━━━━━ Text

But I point this out to sort of show here's a reasoning model, a smarter model, and its response in the context of needing to actually use tools. So the response that it got-- that it generated to the question, what is the year-over-year growth rate of YouTube ads revenue from '23 to '24, began with, uh, making a query to find an existing, uh, some values.

But the, the query it chose was to a non-existent table. The table didn't exist. It didn't actually inspect the environment and inspect the tools to find out what tables it could query. It just threw a query out, uh, without doing that. Um, so the table, it wasn't there and didn't get anything back. It guesses again, still doesn't get anything back, and then having not gotten anything back in either of those two, uh, attempts, it falls back to just hallucinating an answer.

And so out comes this hallucinated answer. It's completely, you know, don't know what the weights told it to say, but that what came out and, you know, it's, it's not very useful. So even though the model is incredible in terms of, like, much better at reasoning than a much smaller model would be, uh, that greater reasoning did not help it when it needed to use the tools.

We're gonna come back to, uh, the same question again against the model that we fine-tuned that's only the four billion parameters, and you're gonna see the difference, and we'll talk a little bit more about those differences later. So put a pin in that, come back, we'll see that, that year-over-year question from... come back. So here, this is what we're talking about, summarizing it again.

No discipline in tool use, even though it has all the re-- the abilities to reason that it has.

━━━━━━━━━━

● Written task A
Reproduce the part of the talk on the reasoning model's tool use that begins with the words "We're gonna come" and ends with "that it has.".
● Written task B
Continue the talk on the reasoning model's tool use from its final sentence.

━━━━━ Dataset extract

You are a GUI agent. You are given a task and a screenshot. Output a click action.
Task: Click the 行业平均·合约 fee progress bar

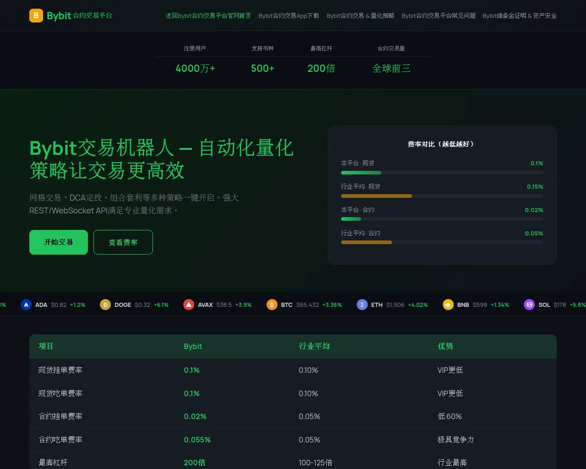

━━━━━━━━━━

● Final answer A
We're gonna come back to, uh, the same question again against the model that we fine-tuned that's only the four billion parameters, and you're gonna see the difference, and we'll talk a little bit more about those differences later. So put a pin in that, come back, we'll see that, that year-over-year question from... come back. So here, this is what we're talking about, summarizing it again.

No discipline in tool use, even though it has all the re-- the abilities to reason that it has.

● Final answer B
Moving forward to then what we did for this, uh, attempt to use RL to make this smaller model work well.

Our Approach9:02

Kobie Crawford9:11

Uh, the first thing is to generate a high-quality dataset. Um, at Snorkel, our general approach is, again, to have experts in the loop. I don't know if I said... I say it again now, but I don't think I've already said it. We have experts in the loop for the data that we do. Um, the way we generate data and the way we work on it is we have, uh, a platform that we've used internally for interacting with things.

We, we solicit the work and support of experts on various tasks and various topics. So if we need somebody who is, uh, in the financial analysis space already, then we get them and pull them in. We'll work with people at the PhD level for the, their domains of expertise, uh, and also, of course, people who are, uh, deep in the industry and have been working for some time, and they know their space well.

Um, the process of doing that, that's like one of the things that we've put an emphasis on, is how we work at Snorkel for our data generation. Um, and then, uh, broadly speaking, um, naturally, that can be augmented with other kinds of things. Uh, but, uh, the, that's what really key about, like, what we wanna do in terms of emphasizing quality as a core element.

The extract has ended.